> _WHAT YOU NEED TO DO_
Reproduce without any pictures the lines from the one that contains "Viewport: 1300px width, 444px" through the end of the records, exactly as written.

[[ DATA SHOWN open ]]

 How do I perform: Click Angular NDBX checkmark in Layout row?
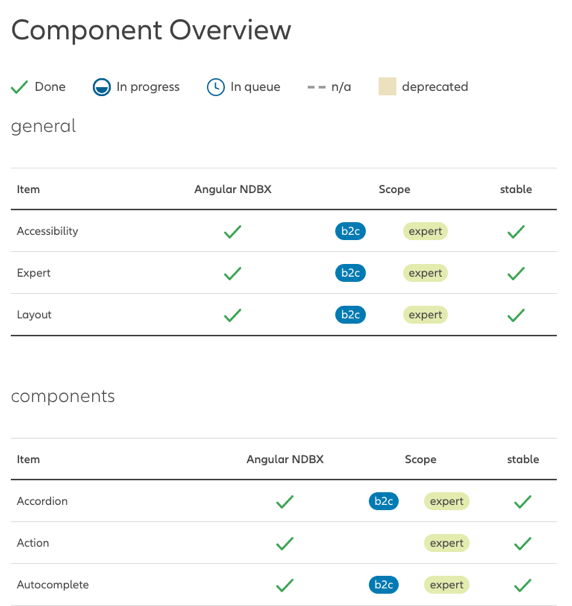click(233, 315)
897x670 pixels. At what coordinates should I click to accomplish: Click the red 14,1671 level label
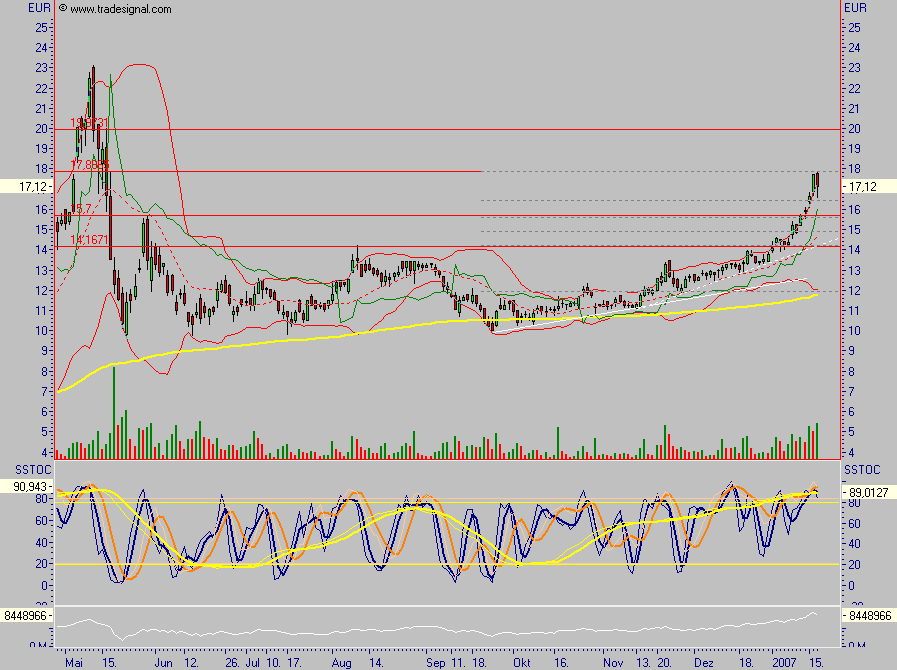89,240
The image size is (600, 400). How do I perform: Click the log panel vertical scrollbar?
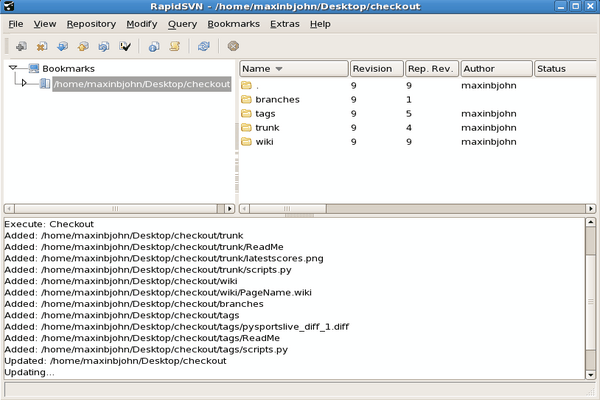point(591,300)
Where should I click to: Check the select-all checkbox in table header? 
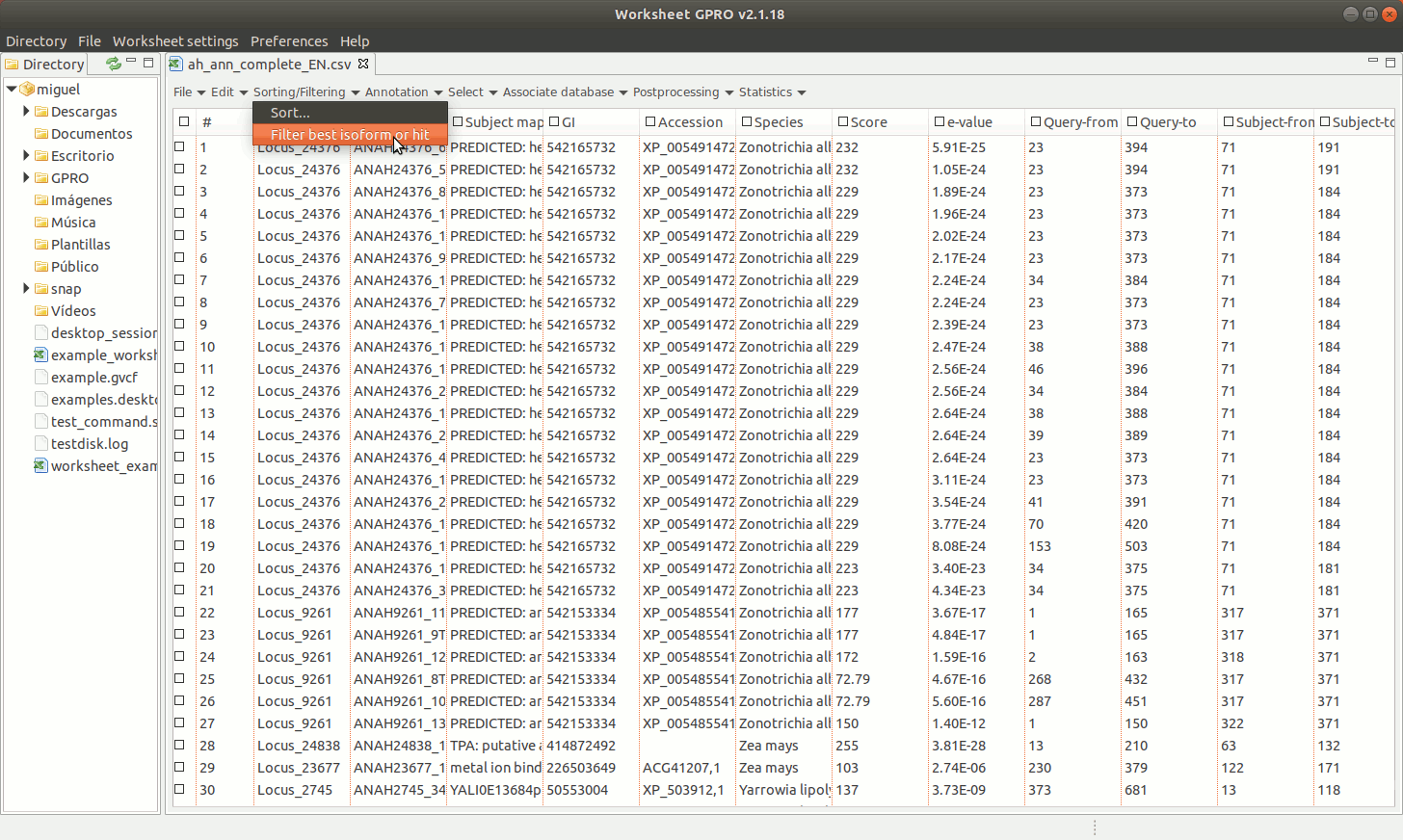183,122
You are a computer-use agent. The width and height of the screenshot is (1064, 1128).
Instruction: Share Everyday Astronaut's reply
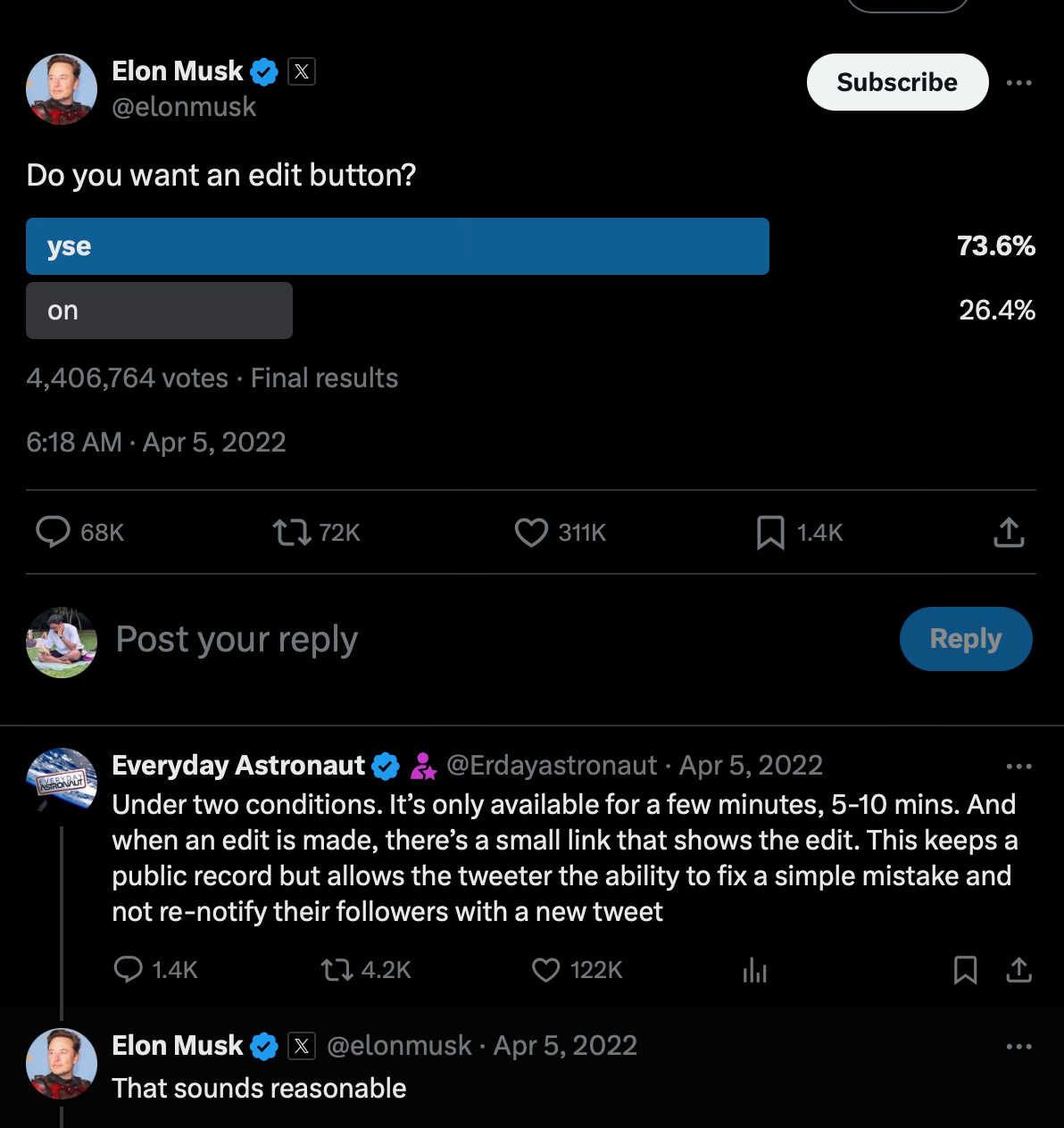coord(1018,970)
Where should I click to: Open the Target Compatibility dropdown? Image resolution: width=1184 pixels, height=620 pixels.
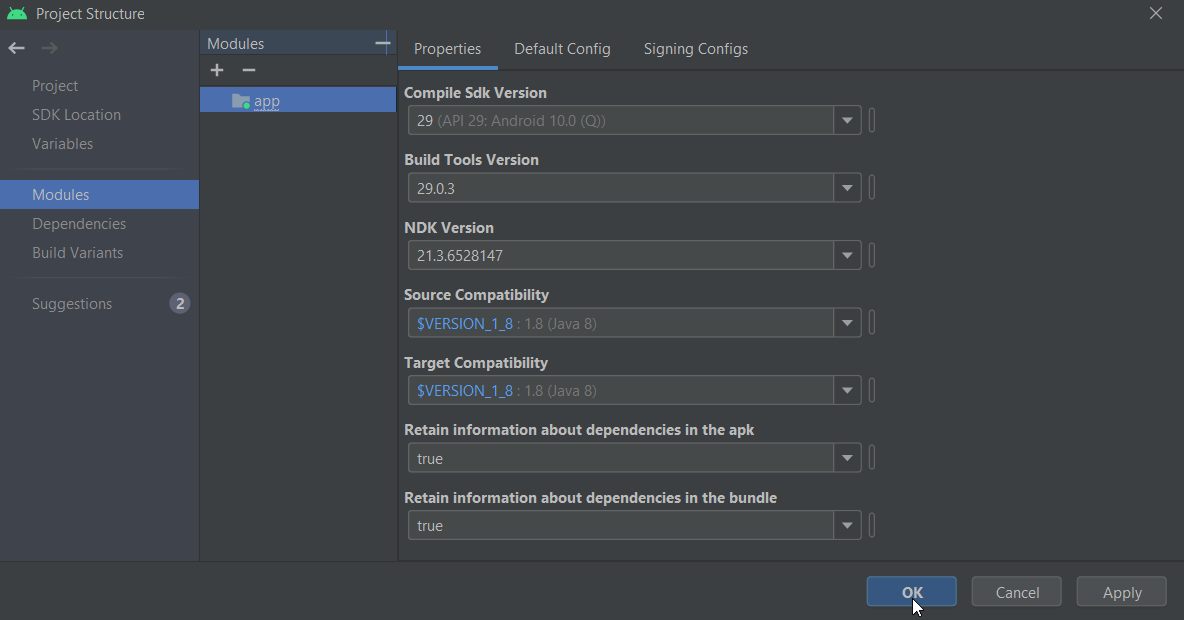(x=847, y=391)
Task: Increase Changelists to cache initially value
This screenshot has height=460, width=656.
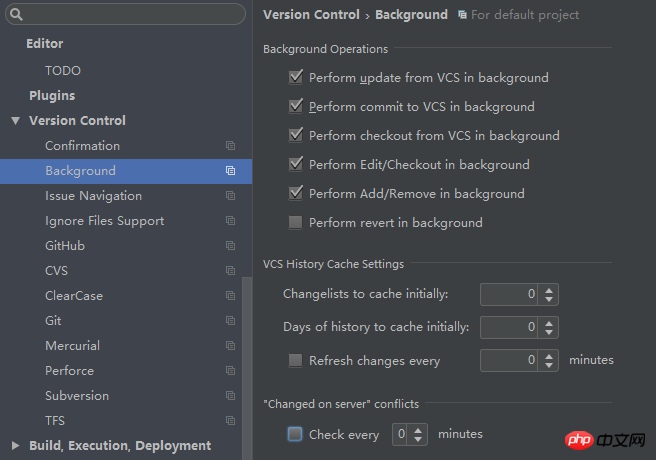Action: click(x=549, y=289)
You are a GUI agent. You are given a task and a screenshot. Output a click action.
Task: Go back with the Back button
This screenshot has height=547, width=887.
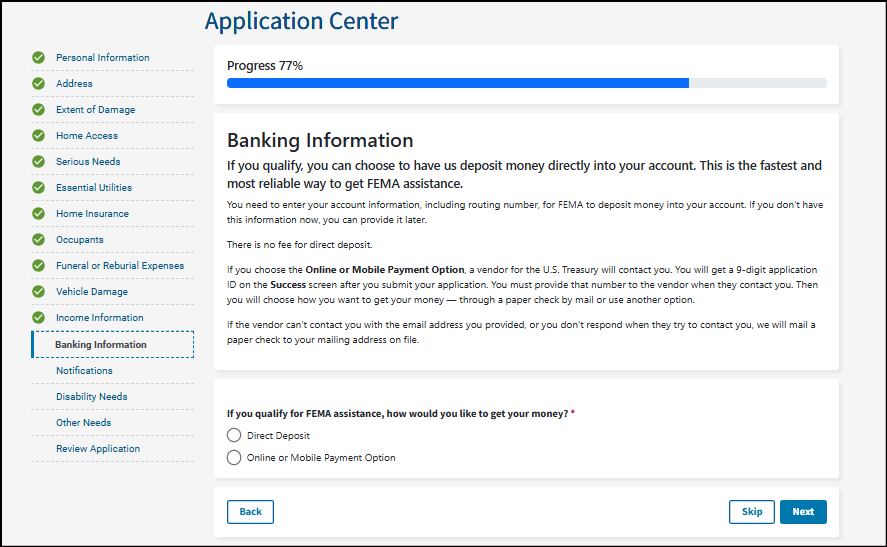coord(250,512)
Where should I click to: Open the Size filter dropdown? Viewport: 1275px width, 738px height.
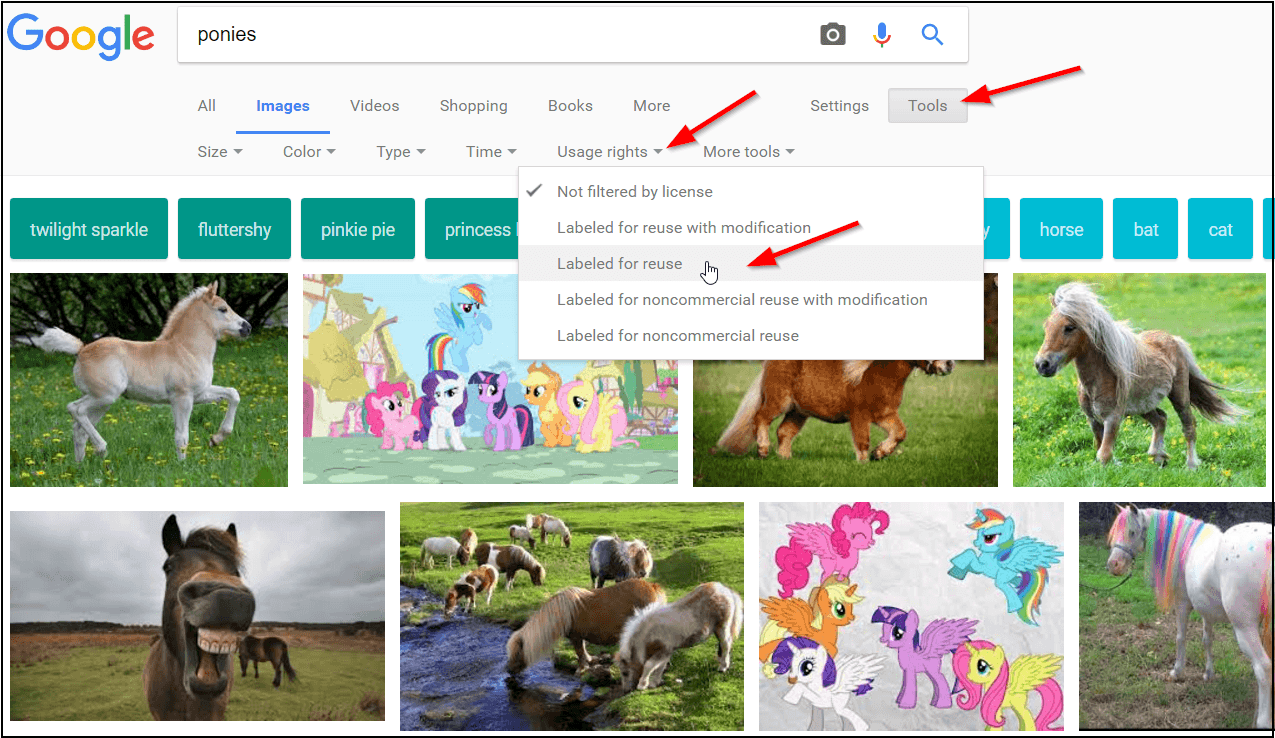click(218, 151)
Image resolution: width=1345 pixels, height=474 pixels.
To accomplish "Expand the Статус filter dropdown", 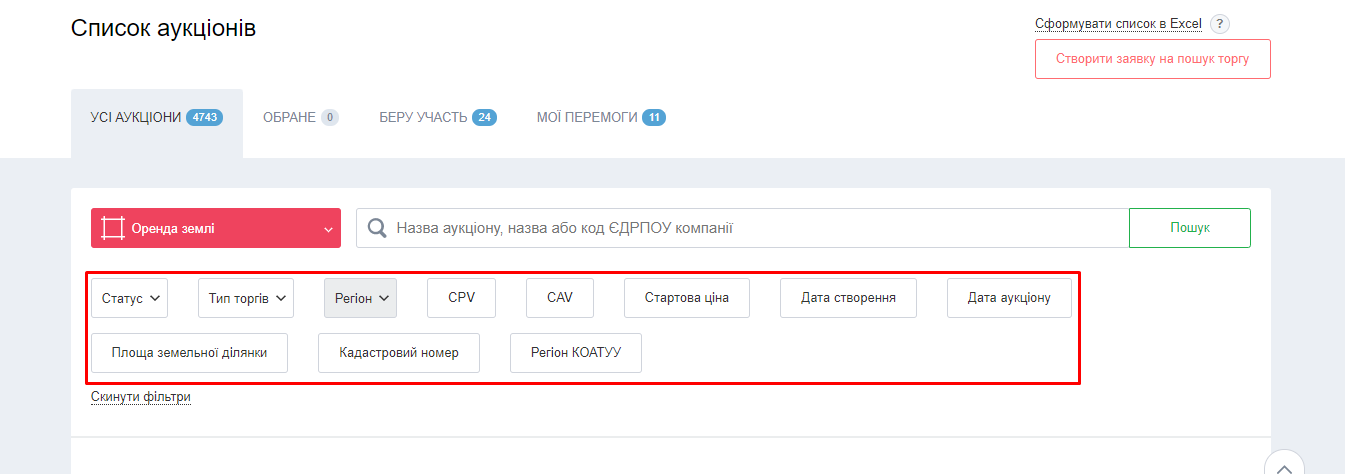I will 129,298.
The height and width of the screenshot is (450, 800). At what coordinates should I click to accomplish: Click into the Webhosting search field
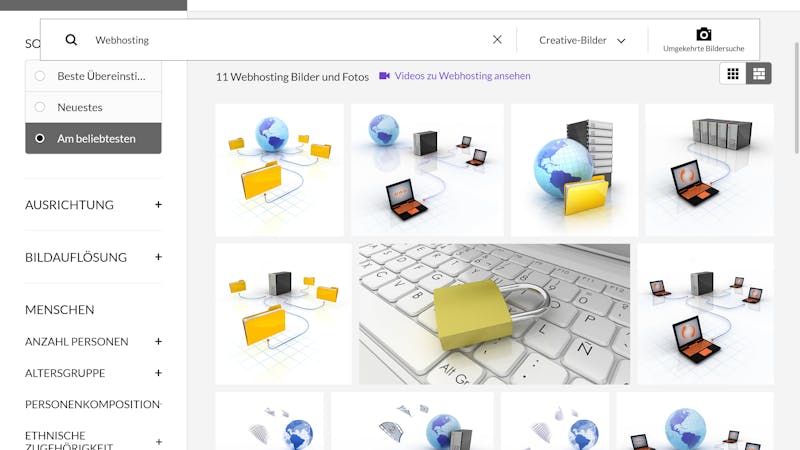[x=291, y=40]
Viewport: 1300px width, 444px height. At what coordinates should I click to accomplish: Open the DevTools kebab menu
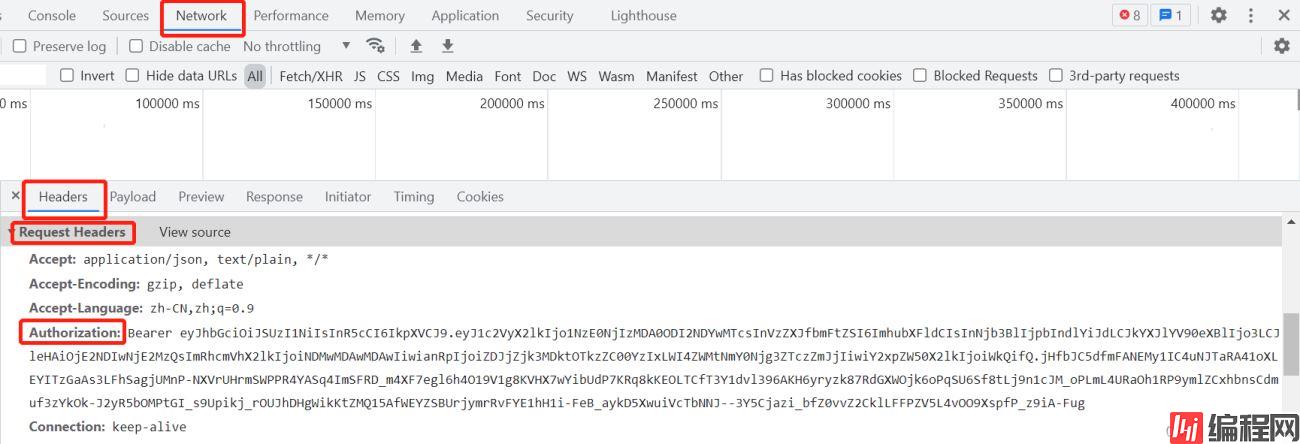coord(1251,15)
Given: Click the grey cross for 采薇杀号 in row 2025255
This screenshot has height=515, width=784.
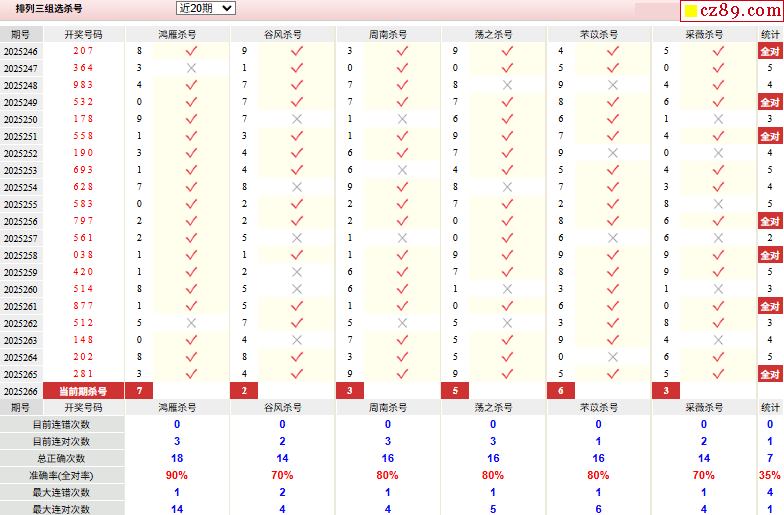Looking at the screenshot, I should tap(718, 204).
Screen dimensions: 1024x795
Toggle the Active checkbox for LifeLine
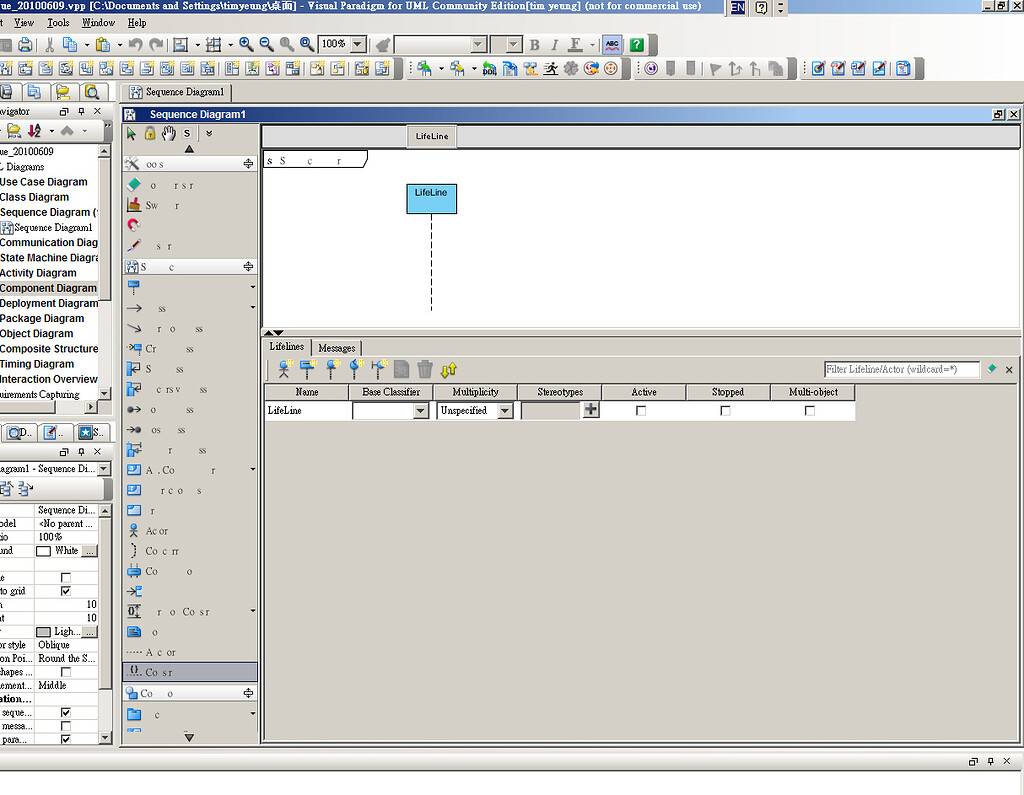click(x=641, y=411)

[[ DATA SHOWN closed ]]

> _RESULT OF THIS EXERCISE_
Viewport: 1300px width, 444px height. At what coordinates should I click to accomplish: Open the DevTools kebab menu
coord(1251,15)
Given: Click the grey cross for 采薇杀号 in row 2025255
This screenshot has height=515, width=784.
Looking at the screenshot, I should tap(718, 204).
Screen dimensions: 1024x795
Toggle the Active checkbox for LifeLine
click(x=641, y=411)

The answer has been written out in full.